BEIJING, Aug 15 (Reuters) - A former senior official at a Chinese financial regulator has been named chairman of Tianjin Rural Commercial Bank, the lender said, as more government officials take top roles at regional lenders to improve corporate governance.
Tianjin Rural Commercial was among eight banking institutions warned by the top Communist Party official of Tianjin city in May, for having “lost morality” and “seriously violating the Party’s rules and discipline,” according to a post by the country’s graft-buster.
Discipline violation is a common euphemism for corruption.
The bank was put in the spotlight since last May when its former chairman Yin Jinbao was found dead in his office after the national anti-graft commission began looking into the bank, local media reported.

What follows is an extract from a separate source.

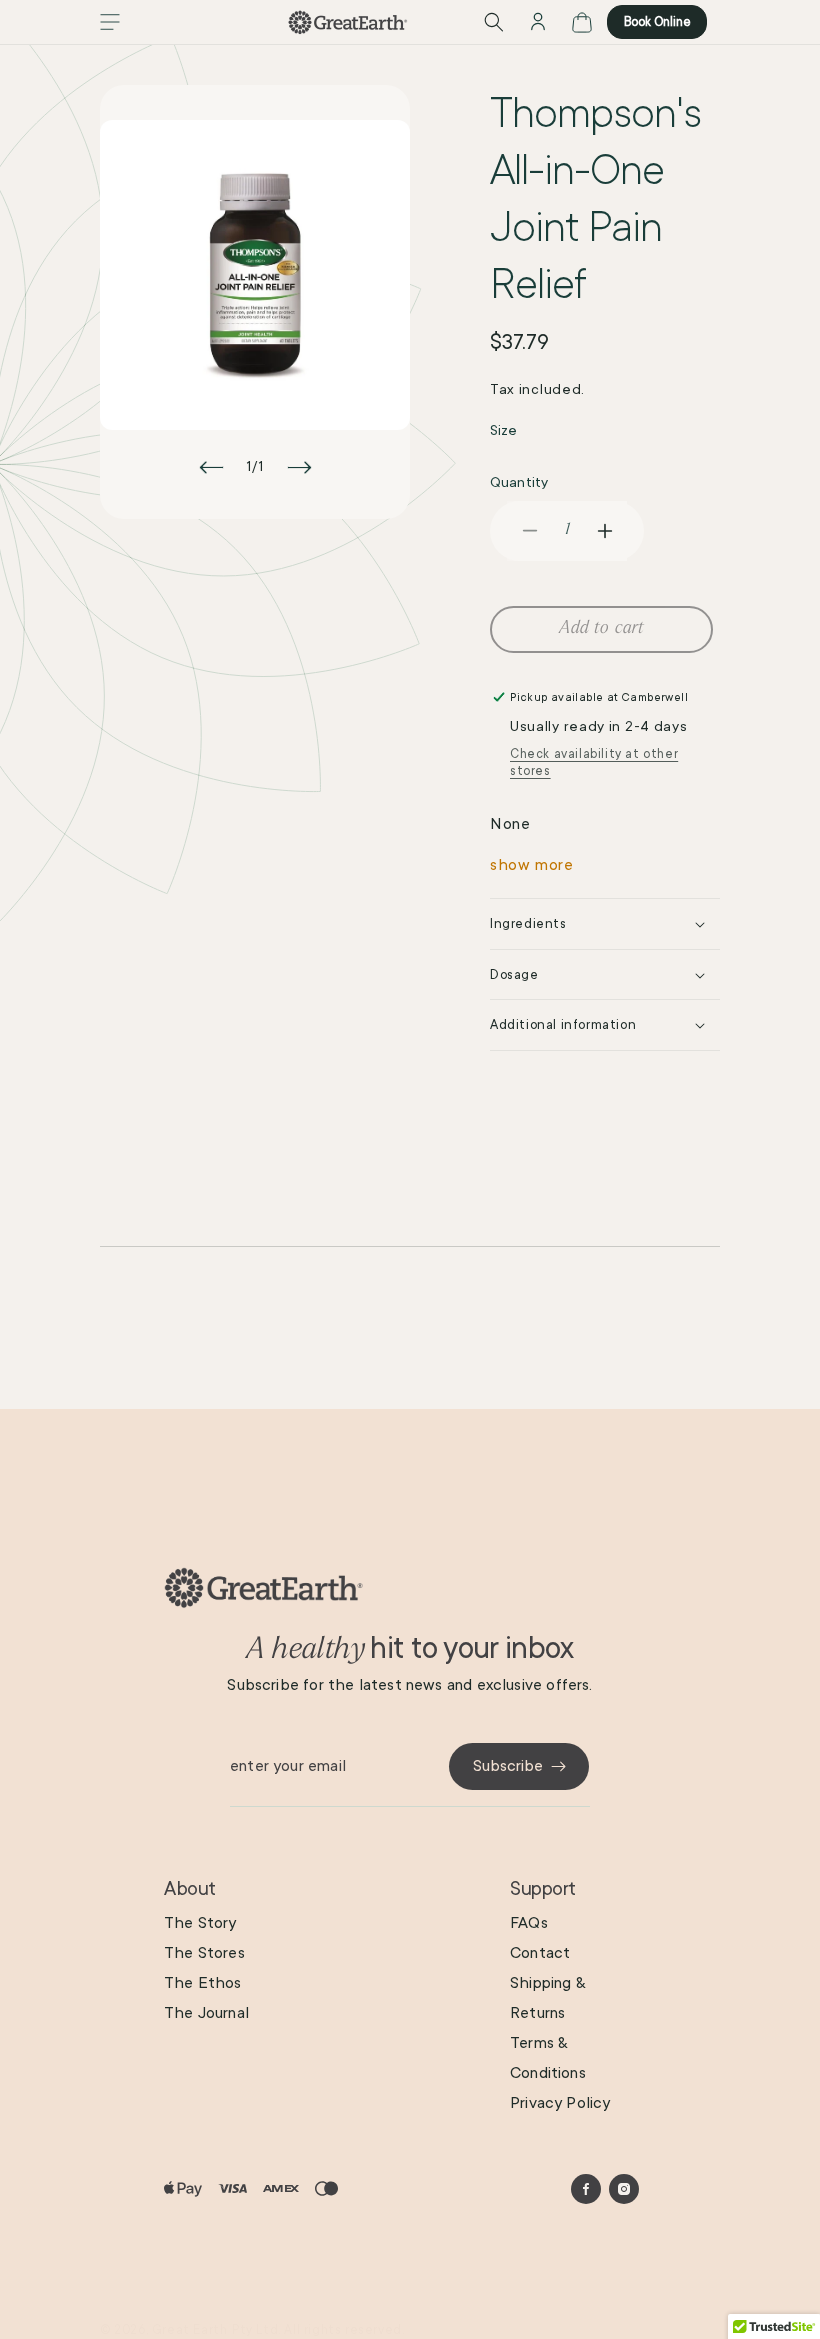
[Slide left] (211, 467)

Xu Qinghong, a former deputy of the policy bank department at the China Banking and Insurance Regulation Commission (CBIRC), was named by Tianjin Rural Commercial’s board members as its new chairman on Aug. 8, a filing from its official website showed.
The appointment is still pending final approval from the CBIRC, the bank said.
Facing liquidity issues and mounting corporate governance risks, three Chinese regional banks have been bailed out or restructured by state funds in less than three months.
Following a surprise state-led takeover of little-known Inner Mongolia-based Baoshang Bank, central and local financial regulators have taken an array of measures from injecting state-led strategic investments into the banks to dispatching former regulators or state bank executives to improve governance of banks.
For the three months ended March, Tianjin Rural Commercial posted a net profit of 775.56 million yuan ($110.41 million), up 14.58% from a year earlier, according to its quarterly report. Its bad loan ratio stood at 2.46% as of March, above the 1.81% average for the banking sector at end-June.